How This History Helps You Use Your Air Fryer
The year air fryers came out also shapes how recipe writers think. Early recipes treated the basket like a tiny oven and leaned on classic roasting times. As more people tested batches, recipes shifted toward shorter cook times and specific basket loads that match common sizes.
Philips’ own Airfryer story and modern recipe developers often assume a basket and airflow pattern that trace back to the 2010 design. If your machine is much larger or smaller than the ones used in those tests, you may need small adjustments in time or temperature.

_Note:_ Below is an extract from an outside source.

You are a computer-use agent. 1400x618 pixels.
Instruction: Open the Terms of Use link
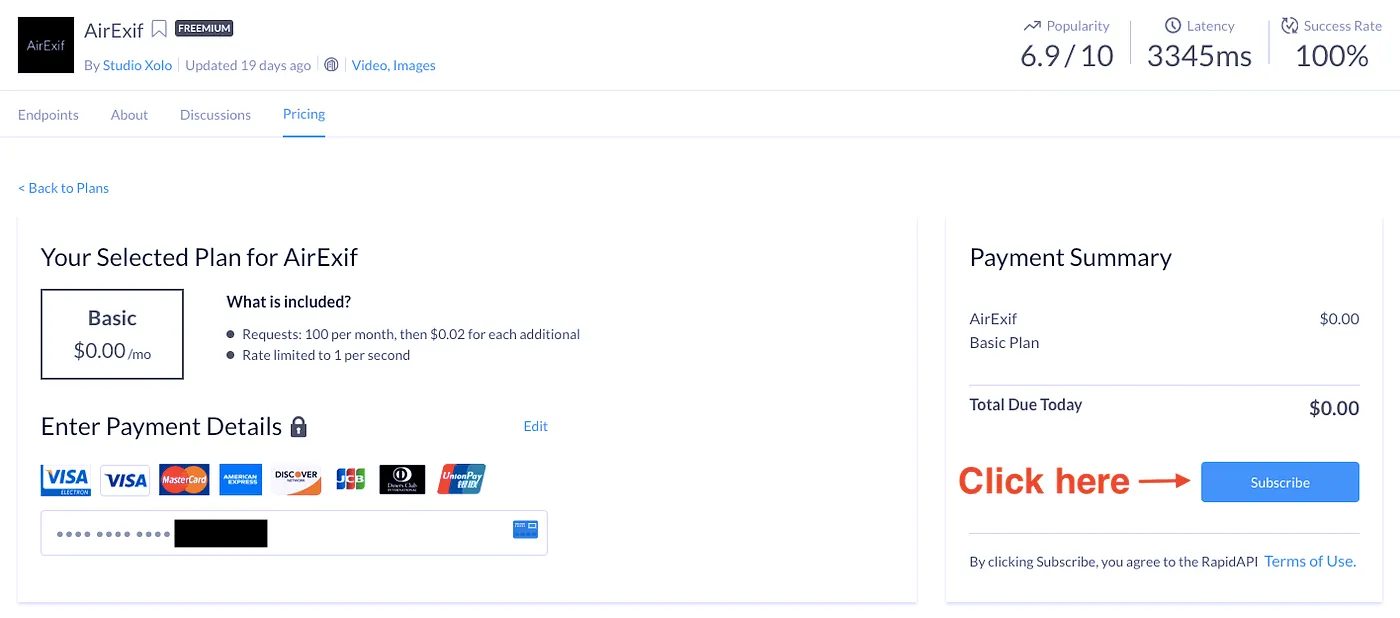(x=1310, y=561)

It also explains why so many boxes of frozen food now print air fryer directions alongside oven and microwave steps. Brands saw how common the appliance had become and started testing how their fries, nuggets, or vegetables behave in a basket that follows the 2010 template.
Main Points About Air Fryer History
- The first major consumer air fryer arrived in 2010, when Philips launched the Airfryer based on Fred van der Weij’s rapid air concept.
- Earlier hot air ovens set the stage, yet the compact basket and strong fan of the 2010 design turned the idea into a distinct countertop category.
- Air fryers spread from Europe to countries like Australia in 2011 and then surged in markets such as the United States from 2017 onward.
- Each wave of products since 2010 has added new capacities, controls, and cooking modes while keeping the same basic mix of heater, fan, and tight chamber.
So when someone asks, “what year did air fryers come out?”, you can answer with confidence: 2010 for the first mass-market model, backed by decades of hot air cooking experiments that shaped the device sitting on your counter today.